### WHAT IS NEEDED
Every line with "computer" in it should be copied from the data.

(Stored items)
----
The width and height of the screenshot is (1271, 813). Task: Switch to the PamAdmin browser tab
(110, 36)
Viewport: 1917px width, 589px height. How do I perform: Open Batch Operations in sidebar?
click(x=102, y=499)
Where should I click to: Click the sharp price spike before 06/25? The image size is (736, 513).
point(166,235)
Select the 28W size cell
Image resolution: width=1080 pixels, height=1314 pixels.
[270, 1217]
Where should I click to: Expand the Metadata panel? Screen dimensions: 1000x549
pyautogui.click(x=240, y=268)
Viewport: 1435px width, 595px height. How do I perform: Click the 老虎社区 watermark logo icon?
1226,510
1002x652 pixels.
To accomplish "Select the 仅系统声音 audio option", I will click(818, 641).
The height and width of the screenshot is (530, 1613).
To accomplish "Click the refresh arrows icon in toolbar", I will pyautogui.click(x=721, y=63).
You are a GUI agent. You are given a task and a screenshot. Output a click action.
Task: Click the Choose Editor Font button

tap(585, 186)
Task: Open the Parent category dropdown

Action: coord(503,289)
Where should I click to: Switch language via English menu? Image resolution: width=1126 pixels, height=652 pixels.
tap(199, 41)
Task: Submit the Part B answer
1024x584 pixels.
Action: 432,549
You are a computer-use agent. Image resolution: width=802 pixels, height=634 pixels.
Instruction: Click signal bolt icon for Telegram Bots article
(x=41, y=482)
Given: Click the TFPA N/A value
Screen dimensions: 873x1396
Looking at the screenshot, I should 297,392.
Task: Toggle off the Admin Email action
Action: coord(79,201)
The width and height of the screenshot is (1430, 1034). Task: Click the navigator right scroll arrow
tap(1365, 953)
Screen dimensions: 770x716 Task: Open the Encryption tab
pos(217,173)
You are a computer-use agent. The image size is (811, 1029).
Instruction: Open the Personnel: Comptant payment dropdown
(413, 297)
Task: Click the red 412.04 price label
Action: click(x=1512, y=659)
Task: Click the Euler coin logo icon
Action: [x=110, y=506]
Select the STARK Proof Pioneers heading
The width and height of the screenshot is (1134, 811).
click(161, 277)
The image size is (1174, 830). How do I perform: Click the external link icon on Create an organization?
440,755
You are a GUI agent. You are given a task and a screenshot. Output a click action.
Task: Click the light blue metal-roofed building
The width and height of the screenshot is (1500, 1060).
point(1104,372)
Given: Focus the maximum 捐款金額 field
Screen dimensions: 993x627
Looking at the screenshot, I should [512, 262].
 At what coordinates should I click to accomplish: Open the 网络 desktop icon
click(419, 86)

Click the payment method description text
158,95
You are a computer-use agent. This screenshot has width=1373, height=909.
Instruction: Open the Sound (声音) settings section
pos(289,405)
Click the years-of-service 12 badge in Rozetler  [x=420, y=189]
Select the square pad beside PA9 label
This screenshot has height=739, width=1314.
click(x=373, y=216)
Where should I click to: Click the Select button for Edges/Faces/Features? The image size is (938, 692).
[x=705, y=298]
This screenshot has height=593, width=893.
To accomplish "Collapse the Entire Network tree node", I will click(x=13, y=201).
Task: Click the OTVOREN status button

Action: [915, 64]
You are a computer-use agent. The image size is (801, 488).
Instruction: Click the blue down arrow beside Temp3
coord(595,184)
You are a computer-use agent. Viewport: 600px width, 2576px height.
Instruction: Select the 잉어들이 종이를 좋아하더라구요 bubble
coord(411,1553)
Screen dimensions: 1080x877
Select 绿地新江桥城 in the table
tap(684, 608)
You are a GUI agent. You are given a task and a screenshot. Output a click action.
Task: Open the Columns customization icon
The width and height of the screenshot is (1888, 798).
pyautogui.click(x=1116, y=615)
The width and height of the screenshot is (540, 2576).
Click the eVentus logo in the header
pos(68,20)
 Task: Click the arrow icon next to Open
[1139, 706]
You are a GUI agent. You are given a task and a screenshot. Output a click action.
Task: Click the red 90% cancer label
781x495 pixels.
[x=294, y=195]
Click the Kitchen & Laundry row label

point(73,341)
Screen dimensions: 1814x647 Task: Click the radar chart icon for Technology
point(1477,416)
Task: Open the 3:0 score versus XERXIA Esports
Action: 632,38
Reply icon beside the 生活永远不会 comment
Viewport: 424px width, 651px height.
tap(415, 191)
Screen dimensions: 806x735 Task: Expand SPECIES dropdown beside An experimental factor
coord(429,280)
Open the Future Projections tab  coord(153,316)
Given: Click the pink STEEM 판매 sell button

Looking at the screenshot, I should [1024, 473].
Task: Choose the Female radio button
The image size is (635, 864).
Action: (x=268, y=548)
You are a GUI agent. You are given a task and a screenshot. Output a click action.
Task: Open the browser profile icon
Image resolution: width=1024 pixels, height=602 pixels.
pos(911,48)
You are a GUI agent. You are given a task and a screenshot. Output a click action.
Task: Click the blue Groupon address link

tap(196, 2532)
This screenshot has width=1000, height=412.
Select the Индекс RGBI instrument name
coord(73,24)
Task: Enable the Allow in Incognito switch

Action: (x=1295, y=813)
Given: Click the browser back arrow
----
### YOUR RESPONSE
You are a computer-use agent. Image resolution: width=802 pixels, height=634 pixels.
You are a computer-use agent. The image size is (811, 1029).
You are a computer-use agent. This screenshot has width=1373, height=909.
You are a computer-use agent. The image size is (801, 488).
You are a computer-use agent. Viewport: 600px width, 2576px height.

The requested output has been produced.